A deal that was moving suddenly goes quiet. No objection, no rejection, just silence. The instinct is to push harder. That's usually the wrong move, and here's why.

Here's the headline answer: deals stall because buying starts to feel riskier than doing nothing. Not because your price is wrong. Not because a competitor got there first. Research in sales psychology consistently shows that price is usually the excuse, not the reason. The real cause is internal to the buyer. They've gone quiet because somewhere in the process, moving forward started to feel like the uncertain option, and staying put started to feel safe. That's a psychology problem, not a sales problem. And misdiagnosing it is where most deals are lost.

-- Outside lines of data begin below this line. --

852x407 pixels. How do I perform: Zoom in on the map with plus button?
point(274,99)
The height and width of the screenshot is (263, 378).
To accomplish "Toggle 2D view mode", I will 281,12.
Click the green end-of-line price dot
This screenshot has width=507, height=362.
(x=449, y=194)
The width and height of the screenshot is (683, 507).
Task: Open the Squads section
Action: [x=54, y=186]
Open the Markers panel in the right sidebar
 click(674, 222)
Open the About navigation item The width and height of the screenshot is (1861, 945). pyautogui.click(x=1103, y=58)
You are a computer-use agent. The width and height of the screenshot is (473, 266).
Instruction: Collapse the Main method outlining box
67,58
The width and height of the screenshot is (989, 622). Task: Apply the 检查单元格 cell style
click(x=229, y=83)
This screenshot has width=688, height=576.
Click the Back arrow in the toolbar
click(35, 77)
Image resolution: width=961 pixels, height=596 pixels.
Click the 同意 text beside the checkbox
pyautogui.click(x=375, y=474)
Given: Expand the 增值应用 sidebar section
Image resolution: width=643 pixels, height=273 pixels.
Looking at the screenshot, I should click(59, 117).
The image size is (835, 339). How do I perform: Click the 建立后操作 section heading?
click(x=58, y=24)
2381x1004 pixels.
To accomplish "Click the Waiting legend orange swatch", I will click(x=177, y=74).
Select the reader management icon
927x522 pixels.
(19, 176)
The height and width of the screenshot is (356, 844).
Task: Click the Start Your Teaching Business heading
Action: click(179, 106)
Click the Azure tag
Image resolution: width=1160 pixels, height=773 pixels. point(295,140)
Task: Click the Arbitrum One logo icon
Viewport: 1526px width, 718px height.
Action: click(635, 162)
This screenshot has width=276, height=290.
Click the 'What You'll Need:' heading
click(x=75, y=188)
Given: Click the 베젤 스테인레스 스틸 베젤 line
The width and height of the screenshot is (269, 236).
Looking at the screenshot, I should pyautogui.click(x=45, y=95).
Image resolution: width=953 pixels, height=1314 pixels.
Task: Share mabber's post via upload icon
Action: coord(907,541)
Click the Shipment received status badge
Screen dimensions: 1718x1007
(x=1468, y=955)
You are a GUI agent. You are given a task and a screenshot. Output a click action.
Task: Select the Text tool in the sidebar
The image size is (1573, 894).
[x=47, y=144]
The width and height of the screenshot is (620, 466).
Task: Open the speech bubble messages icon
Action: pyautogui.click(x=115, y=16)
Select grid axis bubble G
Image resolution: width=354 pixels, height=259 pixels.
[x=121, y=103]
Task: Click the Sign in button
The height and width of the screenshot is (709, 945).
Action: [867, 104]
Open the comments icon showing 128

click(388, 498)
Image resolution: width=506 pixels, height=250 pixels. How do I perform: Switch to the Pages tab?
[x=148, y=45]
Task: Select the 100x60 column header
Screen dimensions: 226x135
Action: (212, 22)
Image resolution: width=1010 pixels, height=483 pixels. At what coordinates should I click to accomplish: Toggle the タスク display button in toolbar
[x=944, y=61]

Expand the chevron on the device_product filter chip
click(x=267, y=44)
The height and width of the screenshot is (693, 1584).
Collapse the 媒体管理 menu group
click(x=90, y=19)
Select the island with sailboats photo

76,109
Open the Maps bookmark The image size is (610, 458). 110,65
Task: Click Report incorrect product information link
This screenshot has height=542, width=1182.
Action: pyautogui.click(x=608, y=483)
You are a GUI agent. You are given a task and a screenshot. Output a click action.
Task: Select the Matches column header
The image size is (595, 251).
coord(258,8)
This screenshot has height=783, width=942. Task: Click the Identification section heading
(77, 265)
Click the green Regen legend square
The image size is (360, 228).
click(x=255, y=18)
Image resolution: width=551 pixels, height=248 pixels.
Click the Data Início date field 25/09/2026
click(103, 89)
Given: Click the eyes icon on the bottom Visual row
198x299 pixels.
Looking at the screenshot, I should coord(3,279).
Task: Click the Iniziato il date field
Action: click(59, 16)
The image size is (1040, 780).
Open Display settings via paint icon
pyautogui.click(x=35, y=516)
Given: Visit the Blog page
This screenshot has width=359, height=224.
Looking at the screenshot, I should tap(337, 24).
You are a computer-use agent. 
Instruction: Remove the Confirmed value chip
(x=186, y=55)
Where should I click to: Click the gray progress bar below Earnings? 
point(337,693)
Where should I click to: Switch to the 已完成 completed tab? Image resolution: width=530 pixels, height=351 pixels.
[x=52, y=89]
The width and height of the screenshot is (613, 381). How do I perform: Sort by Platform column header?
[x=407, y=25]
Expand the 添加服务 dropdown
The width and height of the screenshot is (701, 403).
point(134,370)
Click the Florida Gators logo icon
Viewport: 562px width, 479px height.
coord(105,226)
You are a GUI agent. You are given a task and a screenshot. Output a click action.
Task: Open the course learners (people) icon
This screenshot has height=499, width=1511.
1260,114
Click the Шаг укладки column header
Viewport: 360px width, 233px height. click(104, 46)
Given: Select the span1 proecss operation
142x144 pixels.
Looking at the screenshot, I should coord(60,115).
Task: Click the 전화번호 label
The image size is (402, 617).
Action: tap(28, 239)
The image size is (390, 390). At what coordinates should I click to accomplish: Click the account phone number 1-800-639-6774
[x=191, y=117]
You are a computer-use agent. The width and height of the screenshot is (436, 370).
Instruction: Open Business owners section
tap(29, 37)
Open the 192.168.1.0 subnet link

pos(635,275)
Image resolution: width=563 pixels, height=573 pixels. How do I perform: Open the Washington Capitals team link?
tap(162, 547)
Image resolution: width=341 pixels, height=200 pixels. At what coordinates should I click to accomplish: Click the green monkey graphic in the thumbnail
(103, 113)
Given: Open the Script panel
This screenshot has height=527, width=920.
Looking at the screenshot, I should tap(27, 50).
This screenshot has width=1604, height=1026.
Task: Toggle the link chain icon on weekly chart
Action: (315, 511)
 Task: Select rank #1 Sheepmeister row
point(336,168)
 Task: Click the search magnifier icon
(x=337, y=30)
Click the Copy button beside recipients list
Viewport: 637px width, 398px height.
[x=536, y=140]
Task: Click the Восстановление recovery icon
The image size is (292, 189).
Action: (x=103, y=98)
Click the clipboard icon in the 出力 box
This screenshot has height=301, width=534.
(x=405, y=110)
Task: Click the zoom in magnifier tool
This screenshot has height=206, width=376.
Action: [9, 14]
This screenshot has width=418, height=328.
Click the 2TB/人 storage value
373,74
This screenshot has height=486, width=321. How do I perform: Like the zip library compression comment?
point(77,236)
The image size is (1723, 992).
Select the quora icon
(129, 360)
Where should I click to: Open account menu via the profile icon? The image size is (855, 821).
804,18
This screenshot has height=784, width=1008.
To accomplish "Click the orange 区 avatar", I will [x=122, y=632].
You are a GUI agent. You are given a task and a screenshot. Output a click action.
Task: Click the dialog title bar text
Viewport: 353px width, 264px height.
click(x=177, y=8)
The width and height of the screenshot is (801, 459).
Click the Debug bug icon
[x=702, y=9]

Your biggest competitor in most deals isn't another vendor. It's the status quo. Doing nothing carries no risk of a bad decision, no internal scrutiny, no implementation headache. Changing does. So when the cost of changing feels greater than the cost of staying still, the status quo wins by default. Four things tend to tip that balance: risk aversion, where the buyer fears making a visible mistake; internal misalignment, where the buying committee can't agree; unclear value, where the business case hasn't landed with the people who control the budget; and decision paralysis, where too many options make it easier to choose none. Any one of these can stall a deal. But the fix isn't to re-pitch. It's to understand which one you're actually dealing with.

There are two distinct types of stall, and they need completely different responses. The first is a process gap: the buyer wants to move forward but doesn't know how. Maybe they can't get internal approval, or next steps were never clearly defined. The fix here is practical: give them a clear path, a business case they can take upstairs, a concrete next meeting. The second is a psychological gap: the buyer isn't stuck on process, they're afraid to act at all. The risk of moving feels too high. Re-pitching here makes it worse. You're adding more information to someone who's already overwhelmed by uncertainty. What they need is for the perceived cost of moving forward to come down, not for the product to be sold harder.

So before you do anything else with a stalled deal, ask yourself one question: is the buyer unclear on what to do next, or unclear on whether they should act at all? Process gap: give them clarity and a next step. Psychological gap: reduce the risk of moving, not the price. That might mean a smaller initial commitment, a phased rollout, or a clearer picture of what happens if they don't act. The answer to that one question determines everything about your next move.